* **SUPPLIED PASSAGE**:
---
[75] Evidence of the existence of relics of St. Wulfran here is given by a churchwarden’s minute in 1565: “Item, a sylver and copper shryne called seint Wulfrane shryne was sold, and bought with the pryce thereof a silver pott full gilt and an ewer of sylver for the mystification of the holye and most sacred supper of owre lorde Jhesus Christ, called the holy comunyon” (Peacock, Monuments of Superstition, p. 88, quoted in Bishop Trollope’s account, u.s.).
[76] Colonel Welby suggests that the niches, of which traces remain in the east wall of the outer part of the north porch, were intended for a holy-water stoup and almsbox at the foot of the stair. They have also been supposed to indicate the presence of an altar in this part of the porch; but this is less probable.
[77] The foundation-wall of the screen was discovered in the nineteenth century across the entrance to the chancel. No similar walls existed across the aisles. This points to the probability that the screen was built after the cessation of work in the south aisle of the nave, and before the building of the south chapel of the chancel (i.e. between 1320 and 1360). No screen could thus be continued across the south aisle, as the wall came in the way; and a light wooden screen would be sufficient for the single bay of the north aisle east of the nave. At the same time the evidence of the wide eastern bay of the nave points to some enlargement or rebuilding of the screen, or at any rate to a desire to free the rood and its beam of the eastern wall of the nave, against which they had not improbably been placed up to this time. The dislike of chancel arches in districts where elaborate screens are common will be remembered.
[78] A paper by Precentor Venables (Assoc. Arch. Soc. Reports, vol. xiii. pp. 46 sqq.) summarises the history of the controversy, and explains the part which Bishop Williams took in it more satisfactorily than other accounts within the writer’s knowledge.
---
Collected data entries
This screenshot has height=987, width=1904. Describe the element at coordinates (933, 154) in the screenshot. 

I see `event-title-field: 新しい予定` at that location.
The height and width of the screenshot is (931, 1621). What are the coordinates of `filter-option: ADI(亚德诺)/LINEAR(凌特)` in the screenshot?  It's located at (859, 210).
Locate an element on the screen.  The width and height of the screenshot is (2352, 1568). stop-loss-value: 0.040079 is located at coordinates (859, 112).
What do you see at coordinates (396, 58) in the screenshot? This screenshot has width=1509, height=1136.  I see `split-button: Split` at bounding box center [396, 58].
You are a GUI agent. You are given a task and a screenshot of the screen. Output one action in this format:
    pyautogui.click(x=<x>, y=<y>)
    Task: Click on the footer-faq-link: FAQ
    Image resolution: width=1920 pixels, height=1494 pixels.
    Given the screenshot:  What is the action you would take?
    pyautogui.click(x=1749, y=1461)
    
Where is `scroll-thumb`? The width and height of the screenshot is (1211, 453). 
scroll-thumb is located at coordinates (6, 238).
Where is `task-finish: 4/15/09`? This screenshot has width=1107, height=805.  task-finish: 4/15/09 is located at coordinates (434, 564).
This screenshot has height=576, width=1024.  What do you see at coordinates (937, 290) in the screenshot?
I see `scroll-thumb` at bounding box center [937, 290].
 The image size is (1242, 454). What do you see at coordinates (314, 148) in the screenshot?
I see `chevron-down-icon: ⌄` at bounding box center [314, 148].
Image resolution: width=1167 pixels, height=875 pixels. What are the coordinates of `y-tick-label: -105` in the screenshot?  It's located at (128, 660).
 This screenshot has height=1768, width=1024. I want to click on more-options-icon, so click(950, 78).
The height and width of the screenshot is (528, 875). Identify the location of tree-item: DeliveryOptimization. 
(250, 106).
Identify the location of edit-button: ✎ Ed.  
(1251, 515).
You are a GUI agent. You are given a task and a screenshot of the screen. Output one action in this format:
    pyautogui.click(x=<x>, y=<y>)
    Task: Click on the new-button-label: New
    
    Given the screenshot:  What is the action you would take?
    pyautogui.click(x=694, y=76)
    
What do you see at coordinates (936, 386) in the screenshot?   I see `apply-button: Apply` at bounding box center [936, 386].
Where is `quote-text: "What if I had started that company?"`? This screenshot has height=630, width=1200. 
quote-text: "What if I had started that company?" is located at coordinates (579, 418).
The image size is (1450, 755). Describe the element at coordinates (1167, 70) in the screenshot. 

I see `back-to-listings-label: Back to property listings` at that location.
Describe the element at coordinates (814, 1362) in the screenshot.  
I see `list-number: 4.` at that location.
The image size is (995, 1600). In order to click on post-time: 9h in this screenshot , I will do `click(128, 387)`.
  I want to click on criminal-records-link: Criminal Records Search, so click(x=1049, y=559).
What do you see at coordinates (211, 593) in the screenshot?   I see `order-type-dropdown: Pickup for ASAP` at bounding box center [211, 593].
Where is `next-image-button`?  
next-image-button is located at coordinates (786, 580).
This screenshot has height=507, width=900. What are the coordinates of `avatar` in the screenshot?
---
* **TASK DIRECTIONS**:
In the passage on church history, between which years was the chancel screen probably built?

* **RESULT**:
Between 1320 and 1360.